Drug target for treating African swine fever discovered

A DNA-copying protein from the African swine fever virus has a unique structure that may offer a target for drugs designed to combat this agricultural disease.

photo by budabar | BigStockPhoto.com
photo by budabar | BigStockPhoto.com

A DNA-copying protein from the African swine fever virus has a unique structure that may offer a target for drugs designed to combat this agricultural disease, according to a study published February 28 in the journal PLOS Biology by Yiqing Chen and colleagues at Fudan University in Shanghai, China.

African swine fever virus (ASFV) is a highly contagious and deadly disease in pigs that has spread from Africa to areas of Europe and Asia. Currently there are no treatments, and control relies on killing entire herds once infection is detected.

Viral replication depends in part on a polymerase enzyme, AsfvPolX, that repairs breaks in the DNA, but the structure of this enzyme has not been determined in detail. In the recently published research, the authors used X-ray diffraction and nuclear magnetic resonance to solve the structure at an atomic scale.

The weakness in African swine fever's molecular structure

The team found that the enzyme contained a unique binding pocket for the building blocks of DNA (nucleotides), not seen in related enzymes in other organisms. They also found several other unique structural features, including a pair of hydrophobic amino acids that interact with incoming nucleotides, and a platform created by two basic amino acids that stabilizes a mismatched nucleotide pair, increasing the rate of incorporation of erroneous nucleotides into the DNA chain during the repair process. Together, these features give the polymerase its unique character of a high rate of DNA replication combined with a high copying error rate.

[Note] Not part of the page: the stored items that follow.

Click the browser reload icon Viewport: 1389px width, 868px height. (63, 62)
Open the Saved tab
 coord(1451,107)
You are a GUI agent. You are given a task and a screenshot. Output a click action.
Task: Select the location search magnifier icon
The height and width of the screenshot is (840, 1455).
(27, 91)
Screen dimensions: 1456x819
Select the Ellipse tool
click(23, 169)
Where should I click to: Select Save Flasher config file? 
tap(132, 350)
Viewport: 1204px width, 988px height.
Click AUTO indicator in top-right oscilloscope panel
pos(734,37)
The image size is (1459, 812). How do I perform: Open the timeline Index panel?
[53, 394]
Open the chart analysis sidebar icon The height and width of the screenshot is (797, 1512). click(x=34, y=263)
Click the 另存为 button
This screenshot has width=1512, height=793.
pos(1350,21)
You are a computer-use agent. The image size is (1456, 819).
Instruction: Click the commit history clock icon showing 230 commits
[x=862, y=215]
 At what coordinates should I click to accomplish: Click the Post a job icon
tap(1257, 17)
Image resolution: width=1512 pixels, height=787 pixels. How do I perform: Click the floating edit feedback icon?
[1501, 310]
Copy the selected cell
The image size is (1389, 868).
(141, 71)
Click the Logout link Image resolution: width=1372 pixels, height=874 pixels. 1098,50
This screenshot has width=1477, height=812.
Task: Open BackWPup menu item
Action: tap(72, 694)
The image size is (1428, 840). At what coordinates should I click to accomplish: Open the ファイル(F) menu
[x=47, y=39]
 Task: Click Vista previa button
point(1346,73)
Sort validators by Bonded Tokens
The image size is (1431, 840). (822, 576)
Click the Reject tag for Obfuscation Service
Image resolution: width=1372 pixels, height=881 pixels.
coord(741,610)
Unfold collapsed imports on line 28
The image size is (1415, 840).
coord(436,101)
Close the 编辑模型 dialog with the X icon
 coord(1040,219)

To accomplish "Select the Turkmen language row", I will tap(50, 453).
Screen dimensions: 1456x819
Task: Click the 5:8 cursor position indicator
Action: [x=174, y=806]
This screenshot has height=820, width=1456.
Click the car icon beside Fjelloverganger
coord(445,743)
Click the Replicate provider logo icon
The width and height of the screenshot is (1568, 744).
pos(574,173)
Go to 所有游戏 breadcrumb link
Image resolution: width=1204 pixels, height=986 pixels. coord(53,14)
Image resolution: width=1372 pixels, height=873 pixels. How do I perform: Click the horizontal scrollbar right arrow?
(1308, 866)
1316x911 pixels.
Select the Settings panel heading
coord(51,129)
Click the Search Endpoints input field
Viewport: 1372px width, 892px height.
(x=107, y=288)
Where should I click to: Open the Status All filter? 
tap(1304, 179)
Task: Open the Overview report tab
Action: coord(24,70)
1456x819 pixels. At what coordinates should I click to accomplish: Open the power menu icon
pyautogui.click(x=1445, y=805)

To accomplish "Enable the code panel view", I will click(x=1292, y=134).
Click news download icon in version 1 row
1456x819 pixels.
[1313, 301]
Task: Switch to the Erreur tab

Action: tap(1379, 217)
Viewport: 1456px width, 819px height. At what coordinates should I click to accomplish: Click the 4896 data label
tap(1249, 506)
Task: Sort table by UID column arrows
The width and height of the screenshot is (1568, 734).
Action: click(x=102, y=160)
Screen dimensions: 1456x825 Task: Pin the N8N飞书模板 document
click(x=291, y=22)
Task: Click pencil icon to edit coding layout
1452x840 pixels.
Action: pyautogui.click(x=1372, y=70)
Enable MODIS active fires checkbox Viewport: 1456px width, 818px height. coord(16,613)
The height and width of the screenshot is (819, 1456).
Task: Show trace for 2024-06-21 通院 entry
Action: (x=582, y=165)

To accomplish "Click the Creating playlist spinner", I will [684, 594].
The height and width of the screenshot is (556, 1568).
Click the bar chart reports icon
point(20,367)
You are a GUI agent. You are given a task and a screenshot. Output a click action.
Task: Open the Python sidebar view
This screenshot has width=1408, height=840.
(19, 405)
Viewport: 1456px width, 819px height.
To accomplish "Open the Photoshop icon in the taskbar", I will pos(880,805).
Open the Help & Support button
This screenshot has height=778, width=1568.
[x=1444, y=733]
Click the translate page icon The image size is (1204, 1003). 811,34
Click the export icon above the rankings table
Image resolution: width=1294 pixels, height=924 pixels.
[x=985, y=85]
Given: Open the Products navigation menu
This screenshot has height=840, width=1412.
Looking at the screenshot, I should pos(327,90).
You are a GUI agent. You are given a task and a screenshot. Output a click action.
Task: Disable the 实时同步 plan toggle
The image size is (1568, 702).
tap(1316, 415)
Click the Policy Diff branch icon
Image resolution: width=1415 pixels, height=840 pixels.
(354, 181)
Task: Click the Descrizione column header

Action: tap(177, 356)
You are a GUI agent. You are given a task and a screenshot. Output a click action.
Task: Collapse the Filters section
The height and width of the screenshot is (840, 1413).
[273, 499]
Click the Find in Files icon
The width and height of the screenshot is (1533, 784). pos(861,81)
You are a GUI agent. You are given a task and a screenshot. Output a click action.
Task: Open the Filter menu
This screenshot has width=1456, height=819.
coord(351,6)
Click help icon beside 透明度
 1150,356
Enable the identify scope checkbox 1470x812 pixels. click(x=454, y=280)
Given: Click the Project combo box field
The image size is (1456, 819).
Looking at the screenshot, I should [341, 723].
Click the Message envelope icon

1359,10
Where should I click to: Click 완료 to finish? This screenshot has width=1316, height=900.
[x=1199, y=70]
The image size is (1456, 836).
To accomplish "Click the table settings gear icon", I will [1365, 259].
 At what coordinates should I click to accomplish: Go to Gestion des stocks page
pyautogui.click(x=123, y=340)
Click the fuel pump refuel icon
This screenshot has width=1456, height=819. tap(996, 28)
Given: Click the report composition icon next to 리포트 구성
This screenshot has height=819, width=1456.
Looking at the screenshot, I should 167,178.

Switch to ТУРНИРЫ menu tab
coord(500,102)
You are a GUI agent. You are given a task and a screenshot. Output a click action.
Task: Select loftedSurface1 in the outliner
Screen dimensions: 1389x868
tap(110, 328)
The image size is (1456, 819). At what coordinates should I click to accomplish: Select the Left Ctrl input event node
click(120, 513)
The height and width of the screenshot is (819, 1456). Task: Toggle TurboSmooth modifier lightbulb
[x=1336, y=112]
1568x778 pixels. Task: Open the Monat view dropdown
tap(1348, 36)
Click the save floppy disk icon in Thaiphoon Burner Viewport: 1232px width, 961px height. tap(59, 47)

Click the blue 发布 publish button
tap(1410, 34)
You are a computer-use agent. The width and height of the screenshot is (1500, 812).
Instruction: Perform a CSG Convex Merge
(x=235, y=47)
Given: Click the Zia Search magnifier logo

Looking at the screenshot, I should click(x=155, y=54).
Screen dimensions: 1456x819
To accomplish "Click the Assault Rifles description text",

Blocking the binding pocket with a drug may be a valuable strategy to treat ASFV infection, the authors suggest. "Exploiting this unique structural feature to attack the virus may offer a rapid route to develop treatments for this important agricultural virus," says Chen, although he noted one caveat; the high error rate of the AsfvPolX polymerase enzyme means that the virus mutates rapidly, and therefore may evolve resistance to drugs designed to block it.